Von Omnilex extrahiert

Kernrechtsfrage

Whether interested persons may inspect a penalty order only during the objection/appeal period or only after it becomes final.

Extrahierter Entscheid

Inspection under Art. 69(2) StPO arises only once the penalty order has become final; before that, there is no public right of inspection.

Extrahierte Begründung

A penalty order becomes a judgment only after the objection period expires under Art. 354(3) StPO. Before finality, it is merely a proposal for summary disposal and remains non-public under Art. 69(3) StPO. The court rejected the view that inspection is limited to the objection period.

Kernrechtsfrage

Whether the Department for Education and Culture had a sufficient interest in receiving the penalty order.

Extrahierter Entscheid

Yes.

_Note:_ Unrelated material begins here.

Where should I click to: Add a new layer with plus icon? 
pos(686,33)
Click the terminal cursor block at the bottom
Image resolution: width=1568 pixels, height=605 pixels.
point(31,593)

The department had a weighty and protected interest, and the public had a clear statutory right to inspect the final penalty order.

Extrahierte Begründung

The personality interests of the convicted person yield to the public inspection right under Art. 69(2) StPO. Given the teacher's professional position, the department had a legitimate need to review the judgment for licensing-related purposes.

Kernrechtsfrage

Whether the appeal should succeed against the decision ordering transmission of the penalty order after finality.

Extrahierter Entscheid

No. The challenged decision was properly understood as granting inspection by transmitting the penalty order after it became final, without ordering any broader file access.

Extrahierte Begründung

The wording of the lower decision was limited to delivery of the penalty order to the department after finality; no wider inspection right was granted.